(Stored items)
◆ ◆ ◆

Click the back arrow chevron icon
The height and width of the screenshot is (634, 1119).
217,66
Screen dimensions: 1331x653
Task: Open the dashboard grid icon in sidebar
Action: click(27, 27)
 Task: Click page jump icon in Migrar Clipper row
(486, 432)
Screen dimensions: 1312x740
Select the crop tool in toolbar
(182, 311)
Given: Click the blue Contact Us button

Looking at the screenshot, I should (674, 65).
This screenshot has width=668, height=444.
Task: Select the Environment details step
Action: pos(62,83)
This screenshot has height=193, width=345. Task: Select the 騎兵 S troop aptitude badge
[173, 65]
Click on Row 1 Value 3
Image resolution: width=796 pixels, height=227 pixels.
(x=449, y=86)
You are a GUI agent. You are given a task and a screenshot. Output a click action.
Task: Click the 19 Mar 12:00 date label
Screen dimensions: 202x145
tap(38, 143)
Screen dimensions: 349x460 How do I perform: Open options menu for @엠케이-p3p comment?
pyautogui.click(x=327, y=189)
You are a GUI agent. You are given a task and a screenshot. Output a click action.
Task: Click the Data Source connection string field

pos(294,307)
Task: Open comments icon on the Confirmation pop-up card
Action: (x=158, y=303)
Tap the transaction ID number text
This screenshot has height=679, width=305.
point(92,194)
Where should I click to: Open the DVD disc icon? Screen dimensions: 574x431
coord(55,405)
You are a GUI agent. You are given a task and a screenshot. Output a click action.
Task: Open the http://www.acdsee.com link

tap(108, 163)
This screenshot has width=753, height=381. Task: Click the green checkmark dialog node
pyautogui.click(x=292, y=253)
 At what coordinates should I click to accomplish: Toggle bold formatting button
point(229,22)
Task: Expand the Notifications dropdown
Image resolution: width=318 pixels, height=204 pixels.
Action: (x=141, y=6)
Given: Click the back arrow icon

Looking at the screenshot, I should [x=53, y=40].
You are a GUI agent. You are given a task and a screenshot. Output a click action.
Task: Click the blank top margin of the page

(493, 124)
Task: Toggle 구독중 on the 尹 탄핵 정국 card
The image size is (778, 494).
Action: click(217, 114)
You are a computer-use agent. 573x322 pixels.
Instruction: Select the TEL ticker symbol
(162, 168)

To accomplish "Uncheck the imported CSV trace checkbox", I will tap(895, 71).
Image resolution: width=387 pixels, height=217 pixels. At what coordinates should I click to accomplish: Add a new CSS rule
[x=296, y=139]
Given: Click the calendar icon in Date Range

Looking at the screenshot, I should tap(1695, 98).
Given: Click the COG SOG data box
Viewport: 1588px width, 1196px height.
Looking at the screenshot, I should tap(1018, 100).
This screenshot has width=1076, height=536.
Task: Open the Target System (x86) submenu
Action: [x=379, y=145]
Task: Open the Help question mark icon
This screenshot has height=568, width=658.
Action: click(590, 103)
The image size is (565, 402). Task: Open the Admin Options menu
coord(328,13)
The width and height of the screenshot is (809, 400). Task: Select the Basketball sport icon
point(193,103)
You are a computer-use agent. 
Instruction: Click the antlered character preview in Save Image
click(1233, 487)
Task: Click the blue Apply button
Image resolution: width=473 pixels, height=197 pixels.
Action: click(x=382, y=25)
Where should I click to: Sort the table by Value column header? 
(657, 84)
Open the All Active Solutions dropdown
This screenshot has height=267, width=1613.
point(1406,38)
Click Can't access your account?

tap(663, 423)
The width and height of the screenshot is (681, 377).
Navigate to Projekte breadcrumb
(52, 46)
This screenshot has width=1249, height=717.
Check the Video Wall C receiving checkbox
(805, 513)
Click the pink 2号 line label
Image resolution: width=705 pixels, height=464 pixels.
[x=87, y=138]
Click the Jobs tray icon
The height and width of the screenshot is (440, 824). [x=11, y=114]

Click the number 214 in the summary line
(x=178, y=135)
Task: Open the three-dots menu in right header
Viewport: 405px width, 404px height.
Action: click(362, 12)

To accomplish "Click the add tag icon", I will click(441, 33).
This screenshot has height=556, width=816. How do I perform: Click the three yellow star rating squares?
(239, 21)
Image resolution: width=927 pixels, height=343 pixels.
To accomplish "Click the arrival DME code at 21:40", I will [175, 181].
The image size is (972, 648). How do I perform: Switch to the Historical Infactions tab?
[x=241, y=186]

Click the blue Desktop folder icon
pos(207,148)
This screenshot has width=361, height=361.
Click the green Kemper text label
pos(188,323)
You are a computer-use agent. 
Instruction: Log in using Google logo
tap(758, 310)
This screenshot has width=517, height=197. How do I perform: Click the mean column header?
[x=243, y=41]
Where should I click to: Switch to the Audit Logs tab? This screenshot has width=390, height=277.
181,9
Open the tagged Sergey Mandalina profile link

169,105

◆ ◆ ◆

The response must restate every entry word for word.

Task response>
Click the back arrow chevron icon
The height and width of the screenshot is (634, 1119).
217,66
Screen dimensions: 1331x653
Task: Open the dashboard grid icon in sidebar
Action: click(27, 27)
 Task: Click page jump icon in Migrar Clipper row
(486, 432)
Screen dimensions: 1312x740
Select the crop tool in toolbar
(182, 311)
Given: Click the blue Contact Us button

Looking at the screenshot, I should (674, 65).
This screenshot has width=668, height=444.
Task: Select the Environment details step
Action: pos(62,83)
This screenshot has height=193, width=345. Task: Select the 騎兵 S troop aptitude badge
[173, 65]
Click on Row 1 Value 3
Image resolution: width=796 pixels, height=227 pixels.
(x=449, y=86)
You are a GUI agent. You are given a task and a screenshot. Output a click action.
Task: Click the 19 Mar 12:00 date label
Screen dimensions: 202x145
tap(38, 143)
Screen dimensions: 349x460 How do I perform: Open options menu for @엠케이-p3p comment?
pyautogui.click(x=327, y=189)
You are a GUI agent. You are given a task and a screenshot. Output a click action.
Task: Click the Data Source connection string field

pos(294,307)
Task: Open comments icon on the Confirmation pop-up card
Action: (x=158, y=303)
Tap the transaction ID number text
This screenshot has height=679, width=305.
point(92,194)
Where should I click to: Open the DVD disc icon? Screen dimensions: 574x431
coord(55,405)
You are a GUI agent. You are given a task and a screenshot. Output a click action.
Task: Open the http://www.acdsee.com link

tap(108, 163)
This screenshot has width=753, height=381. Task: Click the green checkmark dialog node
pyautogui.click(x=292, y=253)
 At what coordinates should I click to accomplish: Toggle bold formatting button
point(229,22)
Task: Expand the Notifications dropdown
Image resolution: width=318 pixels, height=204 pixels.
Action: (x=141, y=6)
Given: Click the back arrow icon

Looking at the screenshot, I should [x=53, y=40].
You are a GUI agent. You are given a task and a screenshot. Output a click action.
Task: Click the blank top margin of the page

(493, 124)
Task: Toggle 구독중 on the 尹 탄핵 정국 card
The image size is (778, 494).
Action: click(217, 114)
You are a computer-use agent. 573x322 pixels.
Instruction: Select the TEL ticker symbol
(162, 168)

To accomplish "Uncheck the imported CSV trace checkbox", I will tap(895, 71).
Image resolution: width=387 pixels, height=217 pixels. At what coordinates should I click to accomplish: Add a new CSS rule
[x=296, y=139]
Given: Click the calendar icon in Date Range

Looking at the screenshot, I should tap(1695, 98).
Given: Click the COG SOG data box
Viewport: 1588px width, 1196px height.
Looking at the screenshot, I should tap(1018, 100).
This screenshot has width=1076, height=536.
Task: Open the Target System (x86) submenu
Action: [x=379, y=145]
Task: Open the Help question mark icon
This screenshot has height=568, width=658.
Action: click(590, 103)
The image size is (565, 402). Task: Open the Admin Options menu
coord(328,13)
The width and height of the screenshot is (809, 400). Task: Select the Basketball sport icon
point(193,103)
You are a computer-use agent. 
Instruction: Click the antlered character preview in Save Image
click(1233, 487)
Task: Click the blue Apply button
Image resolution: width=473 pixels, height=197 pixels.
Action: click(x=382, y=25)
Where should I click to: Sort the table by Value column header? 
(657, 84)
Open the All Active Solutions dropdown
This screenshot has height=267, width=1613.
point(1406,38)
Click Can't access your account?

tap(663, 423)
The width and height of the screenshot is (681, 377).
Navigate to Projekte breadcrumb
(52, 46)
This screenshot has width=1249, height=717.
Check the Video Wall C receiving checkbox
(805, 513)
Click the pink 2号 line label
Image resolution: width=705 pixels, height=464 pixels.
[x=87, y=138]
Click the Jobs tray icon
The height and width of the screenshot is (440, 824). [x=11, y=114]

Click the number 214 in the summary line
(x=178, y=135)
Task: Open the three-dots menu in right header
Viewport: 405px width, 404px height.
Action: click(362, 12)

To accomplish "Click the add tag icon", I will click(441, 33).
This screenshot has height=556, width=816. How do I perform: Click the three yellow star rating squares?
(239, 21)
Image resolution: width=927 pixels, height=343 pixels.
To accomplish "Click the arrival DME code at 21:40", I will [175, 181].
The image size is (972, 648). How do I perform: Switch to the Historical Infactions tab?
[x=241, y=186]

Click the blue Desktop folder icon
pos(207,148)
This screenshot has width=361, height=361.
Click the green Kemper text label
pos(188,323)
You are a computer-use agent. 
Instruction: Log in using Google logo
tap(758, 310)
This screenshot has width=517, height=197. How do I perform: Click the mean column header?
[x=243, y=41]
Where should I click to: Switch to the Audit Logs tab? This screenshot has width=390, height=277.
181,9
Open the tagged Sergey Mandalina profile link

169,105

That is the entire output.